ASSIGNMENT
Wherever the string "height" shows up in the data below, copy the whole line.

[DATA TO USE — start]

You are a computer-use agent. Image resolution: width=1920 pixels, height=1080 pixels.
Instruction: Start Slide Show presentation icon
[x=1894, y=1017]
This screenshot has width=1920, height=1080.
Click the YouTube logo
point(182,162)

[DATA TO USE — finish]

EXERCISE ANSWER
You are a computer-use agent. Image resolution: width=1920 pixels, height=1080 pixels.
This screenshot has width=1920, height=1080.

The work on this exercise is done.